Le projet a été retardé en raison de la crise économique que traverse le Liban. « Le pays a vécu deux crises graves en simultané : la double explosion du port et la crise économique », explique Fanny Kaikati.

« Certaines entreprises n’ont pas réouvert, d’autres patrons se sont adaptés en ouvrant à capacité réduite, en télétravail, ou en occupant un autre emploi le temps que la situation s’améliore ».

Les confinements, les coupures d’électricité et les pénuries de matières premières ont aussi ralenti les chantiers. L’électricité pose surtout un problème pour les magasins alimentaires. « Nous réfléchissons à fournir des batteries ou des panneaux solaires », expliquent-ils.

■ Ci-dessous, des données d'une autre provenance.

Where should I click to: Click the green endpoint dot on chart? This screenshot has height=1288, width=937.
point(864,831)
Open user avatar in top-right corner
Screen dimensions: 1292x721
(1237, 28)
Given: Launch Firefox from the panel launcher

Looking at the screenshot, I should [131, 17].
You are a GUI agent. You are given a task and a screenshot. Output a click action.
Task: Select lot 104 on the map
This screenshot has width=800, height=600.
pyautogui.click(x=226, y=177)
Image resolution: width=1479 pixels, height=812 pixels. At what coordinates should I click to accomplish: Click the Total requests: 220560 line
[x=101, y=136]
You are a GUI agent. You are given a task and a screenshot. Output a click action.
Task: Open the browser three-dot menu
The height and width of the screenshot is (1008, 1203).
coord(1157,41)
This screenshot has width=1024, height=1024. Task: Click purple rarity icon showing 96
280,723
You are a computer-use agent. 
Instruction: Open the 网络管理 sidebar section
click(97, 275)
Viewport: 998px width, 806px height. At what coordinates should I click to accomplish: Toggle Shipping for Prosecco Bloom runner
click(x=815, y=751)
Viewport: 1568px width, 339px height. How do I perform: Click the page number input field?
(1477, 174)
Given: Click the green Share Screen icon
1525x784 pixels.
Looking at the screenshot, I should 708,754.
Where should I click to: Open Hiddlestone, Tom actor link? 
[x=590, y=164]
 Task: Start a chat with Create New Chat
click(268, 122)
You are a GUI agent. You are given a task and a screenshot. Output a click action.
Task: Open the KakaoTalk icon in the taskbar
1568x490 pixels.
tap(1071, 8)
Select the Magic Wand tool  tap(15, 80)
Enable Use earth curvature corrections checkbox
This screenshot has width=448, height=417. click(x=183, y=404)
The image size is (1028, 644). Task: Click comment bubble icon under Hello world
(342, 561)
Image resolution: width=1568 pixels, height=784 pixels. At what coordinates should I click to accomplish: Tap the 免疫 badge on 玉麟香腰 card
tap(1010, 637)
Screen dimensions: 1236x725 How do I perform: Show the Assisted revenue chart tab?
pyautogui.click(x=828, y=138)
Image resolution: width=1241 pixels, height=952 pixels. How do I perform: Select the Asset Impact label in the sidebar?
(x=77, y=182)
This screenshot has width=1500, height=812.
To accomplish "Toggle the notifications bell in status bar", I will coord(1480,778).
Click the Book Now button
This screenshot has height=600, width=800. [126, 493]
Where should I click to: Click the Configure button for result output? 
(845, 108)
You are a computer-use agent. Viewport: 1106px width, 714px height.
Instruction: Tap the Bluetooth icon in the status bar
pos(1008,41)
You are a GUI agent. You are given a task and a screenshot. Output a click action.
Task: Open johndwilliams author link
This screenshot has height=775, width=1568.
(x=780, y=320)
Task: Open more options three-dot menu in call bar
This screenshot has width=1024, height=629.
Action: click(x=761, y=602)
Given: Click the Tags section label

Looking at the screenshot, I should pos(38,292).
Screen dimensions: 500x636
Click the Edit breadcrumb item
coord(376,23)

Prochain défi : adapter les activités à la crise

Le projet avec le CCFD-Terre Solidaire propose aussi un volet « soft-skills ». D’ici l’automne 2021, entre 5 et 10 entreprises seront choisies pour suivre le programme qui vise à adapter leurs capacités en temps de crise économique grâce à une aide comptable ou marketing.

Ce sera par exemple le cas de l’entreprise Garlidoux, qui a breveté une crème d’ail plus facile à digérer. « Nous avons aidé à la réparation de l’usine située en face du port, dans le quartier de la Quarantaine [un des quartiers les plus gravement touchés], ainsi qu’à renouveler le stock d’ail et d’huile, explique Elie. L’entreprise a réouvert mais le contexte économique est peu favorable à ce produit de niche. C’est typiquement le genre d’usine qui pourrait bénéficier du programme Soft skills ».